We rose in much better heart betimes on the following morning, and set about our unaccustomed tasks with a vigour that compensated for our inexperience. After all, they were of an elementary character, not at all difficult to learn. To be sure it was more than a little strange at first to find ourselves engaged in such lowly capacities, but when after an hour or two the singularity had worn off, they became by no means irksome. Indeed, the novelty of the thing might be said to pass the time pleasantly. But as it happened, we were to be startled out of these pursuits in the rudest manner.
It chanced that about noon I had led the horse of a gentleman, who had passed the previous night at the inn, out of the stable round to the front door. And while I was holding its head against its master's departure there arose a clatter of wheels on the road. In a minute, or less, a chaise drew up at the door. No glance was needed at its occupants to tell me to whom it belonged. The peculiar shape and colour were quite sufficient to advertise me of that matter. It was the Duke in person, accompanied by the indefatigable Mr. Waring. His Grace lost no time in relinquishing the reins, and together they stepped from the vehicle to ease their legs somewhat, and entered the inn in quest of any little refreshment it might afford them. Happily neither paid much heed to me. Indeed beyond an order to give an eye to the horses and to fetch them a drink of water, I claimed no share of their attention.

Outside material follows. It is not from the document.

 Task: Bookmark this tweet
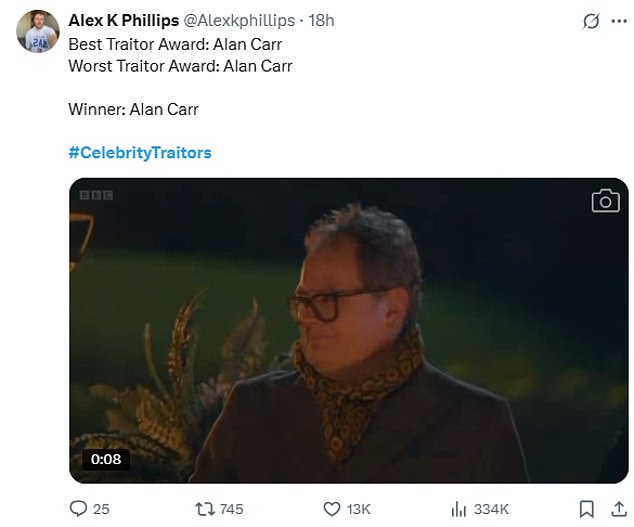click(588, 509)
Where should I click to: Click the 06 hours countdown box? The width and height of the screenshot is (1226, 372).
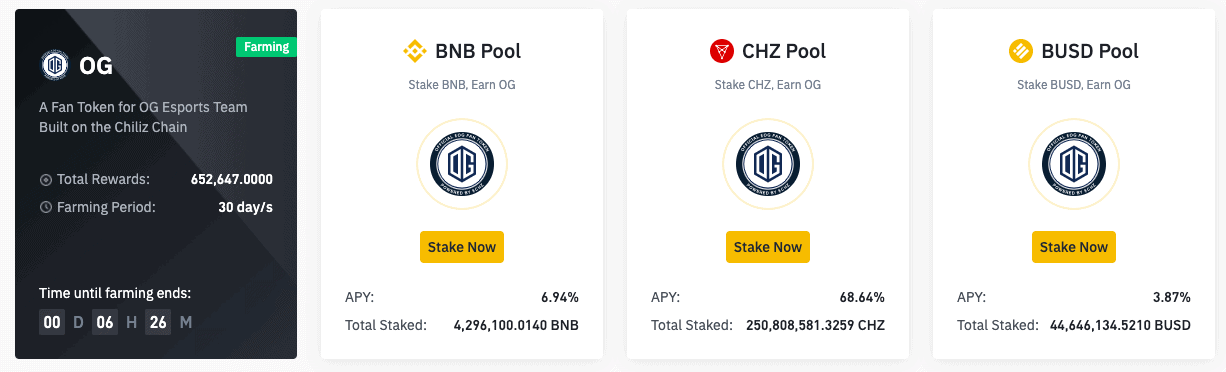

No sooner had they entered the inn, however, than in the midst of some self-congratulation on my present impunity from discovery, I was beset with a sudden fear of Cynthia. What more likely than that they should directly encounter her, unless she could be apprised of their proximity? She must be warned at all costs. Fortunately at that moment the owner of the horse, whose head I was holding, appeared and relieved me of its charge. Thereupon I hastily entered to advise Cynthia of her danger. Yet I did so only to find that the worst had happened already.
From the parlour the Duke's voice issued in a tremendous key. There could be no doubt that it was as I feared. I lost no time in hastening to my poor little one's assistance, if only to divert a portion of her father's wrath. The scene that confronted me when I entered the inn parlour would not by any means have been devoid of a certain whimsicality had it not had so sinister a bearing on our fortunes. The innkeeper and his wife stood aghast. Mr. Waring was languidly helping himself to a pinch of snuff with an air of the frankest amusement. Cynthia was in a dreadful taking, and weeping bitterly. The Duke, her father, was hopping about like a pea on a hot plate, and threatening to go off any minute into an apoplexy. At my appearance he very nearly did so.
"You villain," he squeaked, shaking his fist in my face, and dancing round me, "you impudent, unblushing villain! Have I routed you out at last? Have I run you to earth, you damned young scoundrel? By God, you shall pay a price; yes, you shall, so help me. Your purse may be bankrupt, but you shall pay this account with the last drop of blood that is left in your black heart. Pass your box, Humphrey."
Mr. Waring passed his box with a grim chuckling countenance; and his Grace paused in the midst of his violent denunciation to make use of it. It appeared to lend him succour, whereon he continued with renewed vigour. I would not like to set down here the number of hard names he put his tongue to, every one of which was levelled at my devoted head. To be sure I had used him pretty badly, but I fear that I was not in the least repentant. I listened to his passionate abuse which he delivered in a curious senile staccato, with an amusement possibly as great as Mr. Waring's own, and certainly more cynical. I don't think at the moment I cared much about the pass I was come to. I was utterly desperate.